### WHAT IS REQUIRED
Could you extract the material from the line containing "Click the magnifier" down through the line containing "pyautogui.click(x=156, y=338)", both lines included, and reproduce every line verbatim?

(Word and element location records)
_____

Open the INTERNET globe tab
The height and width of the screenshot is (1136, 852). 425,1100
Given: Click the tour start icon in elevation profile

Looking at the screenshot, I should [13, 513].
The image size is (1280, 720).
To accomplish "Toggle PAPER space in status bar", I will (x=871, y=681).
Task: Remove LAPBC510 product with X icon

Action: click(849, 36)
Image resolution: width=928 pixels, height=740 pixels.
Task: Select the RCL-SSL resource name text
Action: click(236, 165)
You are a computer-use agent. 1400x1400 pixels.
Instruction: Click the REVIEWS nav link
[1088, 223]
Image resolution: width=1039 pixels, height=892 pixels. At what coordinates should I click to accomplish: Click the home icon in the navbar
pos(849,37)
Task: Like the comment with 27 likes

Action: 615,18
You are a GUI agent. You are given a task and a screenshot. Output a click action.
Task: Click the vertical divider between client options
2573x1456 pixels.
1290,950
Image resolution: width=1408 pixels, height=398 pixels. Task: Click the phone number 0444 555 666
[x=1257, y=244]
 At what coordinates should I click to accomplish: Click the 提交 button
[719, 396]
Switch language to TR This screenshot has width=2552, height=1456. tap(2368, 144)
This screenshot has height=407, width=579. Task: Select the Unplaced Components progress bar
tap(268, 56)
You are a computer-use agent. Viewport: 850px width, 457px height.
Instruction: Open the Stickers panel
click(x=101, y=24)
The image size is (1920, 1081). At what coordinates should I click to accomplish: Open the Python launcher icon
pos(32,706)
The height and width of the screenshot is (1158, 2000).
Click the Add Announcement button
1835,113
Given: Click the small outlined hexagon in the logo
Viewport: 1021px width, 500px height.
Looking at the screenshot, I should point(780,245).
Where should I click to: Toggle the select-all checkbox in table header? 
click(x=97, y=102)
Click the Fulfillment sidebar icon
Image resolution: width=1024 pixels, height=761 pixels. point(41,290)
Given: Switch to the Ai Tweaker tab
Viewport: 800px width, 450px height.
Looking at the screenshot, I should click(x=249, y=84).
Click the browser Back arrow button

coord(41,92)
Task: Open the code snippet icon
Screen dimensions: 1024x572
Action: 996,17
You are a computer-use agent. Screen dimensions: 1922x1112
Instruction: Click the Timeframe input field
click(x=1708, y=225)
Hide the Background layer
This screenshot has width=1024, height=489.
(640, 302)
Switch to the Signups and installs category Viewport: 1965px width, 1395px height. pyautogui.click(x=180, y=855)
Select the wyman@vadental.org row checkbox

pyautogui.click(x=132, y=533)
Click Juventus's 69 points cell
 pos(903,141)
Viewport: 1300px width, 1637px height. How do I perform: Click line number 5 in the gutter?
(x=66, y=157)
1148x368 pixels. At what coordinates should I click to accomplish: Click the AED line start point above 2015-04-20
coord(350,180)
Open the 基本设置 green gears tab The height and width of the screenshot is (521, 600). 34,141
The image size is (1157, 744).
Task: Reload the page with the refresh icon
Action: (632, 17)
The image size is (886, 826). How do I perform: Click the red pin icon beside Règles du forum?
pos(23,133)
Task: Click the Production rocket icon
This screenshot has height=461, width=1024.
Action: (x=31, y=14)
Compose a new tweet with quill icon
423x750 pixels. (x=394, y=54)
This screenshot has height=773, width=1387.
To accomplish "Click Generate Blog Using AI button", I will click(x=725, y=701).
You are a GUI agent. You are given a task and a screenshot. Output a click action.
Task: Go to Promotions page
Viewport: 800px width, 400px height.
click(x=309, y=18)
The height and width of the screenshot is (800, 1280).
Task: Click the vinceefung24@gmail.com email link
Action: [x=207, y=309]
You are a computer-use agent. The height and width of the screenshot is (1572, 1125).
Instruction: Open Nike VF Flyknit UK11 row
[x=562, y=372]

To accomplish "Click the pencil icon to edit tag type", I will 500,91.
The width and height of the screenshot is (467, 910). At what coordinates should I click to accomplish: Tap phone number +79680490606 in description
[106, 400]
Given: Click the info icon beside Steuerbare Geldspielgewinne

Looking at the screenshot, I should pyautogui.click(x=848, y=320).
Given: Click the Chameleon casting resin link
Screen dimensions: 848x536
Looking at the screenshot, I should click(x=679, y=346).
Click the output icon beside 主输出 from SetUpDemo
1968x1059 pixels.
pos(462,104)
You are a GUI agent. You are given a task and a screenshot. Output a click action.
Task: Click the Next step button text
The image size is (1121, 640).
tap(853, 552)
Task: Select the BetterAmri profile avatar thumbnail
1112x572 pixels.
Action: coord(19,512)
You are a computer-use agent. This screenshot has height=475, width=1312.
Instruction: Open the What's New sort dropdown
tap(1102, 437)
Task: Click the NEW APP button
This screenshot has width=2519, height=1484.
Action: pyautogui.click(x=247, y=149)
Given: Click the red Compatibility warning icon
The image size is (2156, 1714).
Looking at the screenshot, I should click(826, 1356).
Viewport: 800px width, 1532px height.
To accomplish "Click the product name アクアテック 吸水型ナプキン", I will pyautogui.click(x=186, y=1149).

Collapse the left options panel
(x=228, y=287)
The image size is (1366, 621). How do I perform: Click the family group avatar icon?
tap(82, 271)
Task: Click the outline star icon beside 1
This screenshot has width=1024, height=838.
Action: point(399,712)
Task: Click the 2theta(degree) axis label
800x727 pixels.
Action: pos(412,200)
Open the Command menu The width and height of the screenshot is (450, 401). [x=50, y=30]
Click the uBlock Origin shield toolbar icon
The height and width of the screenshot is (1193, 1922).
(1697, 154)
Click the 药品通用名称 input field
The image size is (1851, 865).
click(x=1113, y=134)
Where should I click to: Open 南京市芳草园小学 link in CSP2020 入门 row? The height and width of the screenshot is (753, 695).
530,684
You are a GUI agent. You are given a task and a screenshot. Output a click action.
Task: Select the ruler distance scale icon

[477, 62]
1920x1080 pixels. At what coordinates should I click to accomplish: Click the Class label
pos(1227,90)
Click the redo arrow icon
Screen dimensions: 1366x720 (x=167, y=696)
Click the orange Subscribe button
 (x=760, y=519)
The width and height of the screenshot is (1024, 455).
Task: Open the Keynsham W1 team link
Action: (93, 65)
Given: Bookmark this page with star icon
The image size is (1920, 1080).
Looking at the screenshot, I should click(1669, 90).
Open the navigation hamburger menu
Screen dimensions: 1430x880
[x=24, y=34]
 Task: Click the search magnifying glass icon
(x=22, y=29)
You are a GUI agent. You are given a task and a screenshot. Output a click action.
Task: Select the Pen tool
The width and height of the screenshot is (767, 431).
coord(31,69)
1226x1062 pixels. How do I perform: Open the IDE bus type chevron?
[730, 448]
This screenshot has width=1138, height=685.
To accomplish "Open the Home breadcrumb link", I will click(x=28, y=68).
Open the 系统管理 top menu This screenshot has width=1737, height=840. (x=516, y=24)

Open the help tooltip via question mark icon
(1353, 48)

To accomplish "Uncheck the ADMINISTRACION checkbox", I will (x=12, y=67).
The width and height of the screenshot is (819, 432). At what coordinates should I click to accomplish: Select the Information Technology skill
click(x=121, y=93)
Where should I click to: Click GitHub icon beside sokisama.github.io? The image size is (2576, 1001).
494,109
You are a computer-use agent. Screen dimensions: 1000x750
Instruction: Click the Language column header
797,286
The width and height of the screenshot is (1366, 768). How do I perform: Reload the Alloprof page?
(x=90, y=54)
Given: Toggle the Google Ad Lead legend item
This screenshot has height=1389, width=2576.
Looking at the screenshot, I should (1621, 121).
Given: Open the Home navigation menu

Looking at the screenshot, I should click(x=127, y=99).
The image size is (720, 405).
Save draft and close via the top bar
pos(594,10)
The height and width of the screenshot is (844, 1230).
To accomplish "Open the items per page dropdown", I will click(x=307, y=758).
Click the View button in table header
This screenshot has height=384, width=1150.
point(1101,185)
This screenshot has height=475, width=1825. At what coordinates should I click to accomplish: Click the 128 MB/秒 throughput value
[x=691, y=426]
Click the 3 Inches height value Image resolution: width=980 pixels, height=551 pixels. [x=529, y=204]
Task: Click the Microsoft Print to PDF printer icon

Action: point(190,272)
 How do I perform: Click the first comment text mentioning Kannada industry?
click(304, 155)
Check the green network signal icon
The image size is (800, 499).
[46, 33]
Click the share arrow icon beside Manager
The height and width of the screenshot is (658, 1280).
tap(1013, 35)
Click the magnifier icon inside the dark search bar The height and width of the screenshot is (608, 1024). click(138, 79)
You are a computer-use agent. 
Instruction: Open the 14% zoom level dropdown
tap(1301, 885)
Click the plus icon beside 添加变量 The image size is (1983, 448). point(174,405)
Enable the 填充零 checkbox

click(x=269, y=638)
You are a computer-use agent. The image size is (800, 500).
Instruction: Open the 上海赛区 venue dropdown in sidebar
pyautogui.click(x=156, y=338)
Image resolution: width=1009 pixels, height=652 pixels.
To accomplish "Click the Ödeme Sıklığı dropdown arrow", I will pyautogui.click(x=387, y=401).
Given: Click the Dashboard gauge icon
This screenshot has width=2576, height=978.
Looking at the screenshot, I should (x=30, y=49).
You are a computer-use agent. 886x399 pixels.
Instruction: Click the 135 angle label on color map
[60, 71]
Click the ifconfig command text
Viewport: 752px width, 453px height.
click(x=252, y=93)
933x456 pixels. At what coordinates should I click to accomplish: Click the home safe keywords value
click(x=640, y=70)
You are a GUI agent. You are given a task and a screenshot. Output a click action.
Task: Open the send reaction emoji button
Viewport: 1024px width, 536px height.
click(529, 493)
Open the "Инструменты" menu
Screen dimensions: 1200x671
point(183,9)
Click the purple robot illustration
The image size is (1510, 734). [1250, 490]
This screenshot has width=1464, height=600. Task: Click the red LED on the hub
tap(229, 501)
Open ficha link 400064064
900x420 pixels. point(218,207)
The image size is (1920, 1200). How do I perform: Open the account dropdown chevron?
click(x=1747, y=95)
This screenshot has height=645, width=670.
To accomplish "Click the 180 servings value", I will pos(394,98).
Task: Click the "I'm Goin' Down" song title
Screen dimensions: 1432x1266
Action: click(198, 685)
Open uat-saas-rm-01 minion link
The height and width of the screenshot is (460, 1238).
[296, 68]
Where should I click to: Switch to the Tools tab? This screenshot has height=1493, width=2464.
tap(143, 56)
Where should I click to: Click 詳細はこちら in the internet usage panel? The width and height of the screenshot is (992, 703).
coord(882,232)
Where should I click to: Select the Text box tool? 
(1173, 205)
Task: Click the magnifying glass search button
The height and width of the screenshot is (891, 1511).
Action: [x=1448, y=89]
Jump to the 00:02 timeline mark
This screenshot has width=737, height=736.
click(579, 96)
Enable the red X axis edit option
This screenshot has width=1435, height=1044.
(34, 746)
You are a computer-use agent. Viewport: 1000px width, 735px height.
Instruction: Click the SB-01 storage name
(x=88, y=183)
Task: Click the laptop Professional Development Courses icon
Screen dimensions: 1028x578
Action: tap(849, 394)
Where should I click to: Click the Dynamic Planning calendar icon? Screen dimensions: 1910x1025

_____

### SOLUTION TO THIS PROBLEM
Click the magnifier icon inside the dark search bar The height and width of the screenshot is (608, 1024). click(138, 79)
You are a computer-use agent. 
Instruction: Open the 14% zoom level dropdown
tap(1301, 885)
Click the plus icon beside 添加变量 The image size is (1983, 448). point(174,405)
Enable the 填充零 checkbox

click(x=269, y=638)
You are a computer-use agent. The image size is (800, 500).
Instruction: Open the 上海赛区 venue dropdown in sidebar
pyautogui.click(x=156, y=338)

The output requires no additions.